▸ **Yazılı görev a**
Kayıtlarda "Screen dimensions: 392x261" ifadesini içeren satırdan başlayıp kayıtların sonuna kadar uzanan satırları numaralı liste olarak verin. Boş satırları atlayın.

▸ **Metin**
Günümüzde Telafer’in nüfusu 524.000 olup, %25-30 oranında Türkmen Şiilerdir. Diğerleri ise, Sünni Türkmenlerdir. Ancak IŞİD sonrası Telafer’in nüfus durumu hiçte beklenilen gibi değildir. Şu anda Telafer’de yaklaşık 100-120 bin yaşamaktadır. Aslında Telafer’de 2003 öncesi toplam 105 bin aile yaşamaktaydı. Şimdi ise, Telafer’e 18 bin aile dönüş yapmış, buda yaklaşık 100-120 nüfusa tekabül eder, ancak dönüş yapanların çoğu Şii Türkmenlerdir. Böyle bir durumda 100 yıl önce Türkmen Telafer halkının milli ruhu ve vatanseverliği bugün olsaydı. Bu gerginlikler yaşanmazdı.

Telafer’de 100 yıl önce vuku bulunan “Kaçakaç” Katliamının anısına ne herhangi bir Türkmen medyası, özellikle de TV’lerimiz, gazetelerimiz veya sosyal medyada bir kınama, anma gibi bir şeylerin yazılıp yayınlanmaması beniz üzmüştür.

Ne ise ki, Telaferli Şair “Felekoğlu” 100 yıl önce “Kaçakaç Destanı” şiirini yazmıştır.

▸ **Yazılı görev b**
Telafer metnine göre "Kaçakaç Destanı" şiirini hangi şair yazmıştır?

▸ **Gösterilen veriler**

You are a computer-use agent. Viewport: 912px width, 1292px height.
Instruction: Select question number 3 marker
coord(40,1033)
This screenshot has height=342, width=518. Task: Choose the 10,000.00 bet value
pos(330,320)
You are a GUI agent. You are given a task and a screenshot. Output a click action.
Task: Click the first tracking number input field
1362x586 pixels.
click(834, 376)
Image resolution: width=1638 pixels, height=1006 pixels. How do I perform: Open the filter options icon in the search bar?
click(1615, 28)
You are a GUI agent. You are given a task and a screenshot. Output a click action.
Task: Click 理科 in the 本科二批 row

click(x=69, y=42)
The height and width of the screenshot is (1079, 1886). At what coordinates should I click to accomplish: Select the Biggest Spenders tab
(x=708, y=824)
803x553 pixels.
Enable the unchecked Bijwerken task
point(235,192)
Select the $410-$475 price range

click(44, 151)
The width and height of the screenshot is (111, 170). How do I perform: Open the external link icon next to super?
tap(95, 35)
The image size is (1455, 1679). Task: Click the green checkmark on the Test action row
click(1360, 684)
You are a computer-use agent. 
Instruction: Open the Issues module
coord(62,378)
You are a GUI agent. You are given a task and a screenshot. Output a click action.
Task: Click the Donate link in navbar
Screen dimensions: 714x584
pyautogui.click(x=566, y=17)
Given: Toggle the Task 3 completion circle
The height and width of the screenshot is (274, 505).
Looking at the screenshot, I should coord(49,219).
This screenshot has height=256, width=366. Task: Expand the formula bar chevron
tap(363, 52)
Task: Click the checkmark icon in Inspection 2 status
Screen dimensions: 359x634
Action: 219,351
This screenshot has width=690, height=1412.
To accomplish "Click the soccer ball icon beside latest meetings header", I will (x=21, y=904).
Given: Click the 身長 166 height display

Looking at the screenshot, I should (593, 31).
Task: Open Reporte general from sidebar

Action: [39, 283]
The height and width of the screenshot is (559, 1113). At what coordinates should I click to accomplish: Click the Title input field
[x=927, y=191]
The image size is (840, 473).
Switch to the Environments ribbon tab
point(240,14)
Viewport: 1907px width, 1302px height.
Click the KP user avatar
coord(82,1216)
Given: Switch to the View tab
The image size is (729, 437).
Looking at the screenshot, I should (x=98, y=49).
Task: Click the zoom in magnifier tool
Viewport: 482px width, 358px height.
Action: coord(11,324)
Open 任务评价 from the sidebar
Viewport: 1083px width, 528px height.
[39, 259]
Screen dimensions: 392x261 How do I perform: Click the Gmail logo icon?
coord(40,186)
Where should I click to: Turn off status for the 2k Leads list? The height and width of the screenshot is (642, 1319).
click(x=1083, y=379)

▸ **Çıktı a**
1. Screen dimensions: 392x261 How do I perform: Click the Gmail logo icon?
2. coord(40,186)
3. Where should I click to: Turn off status for the 2k Leads list? The height and width of the screenshot is (642, 1319).
4. click(x=1083, y=379)

▸ **Çıktı b**
Şiiri Telaferli şair "Felekoğlu" yazmıştır.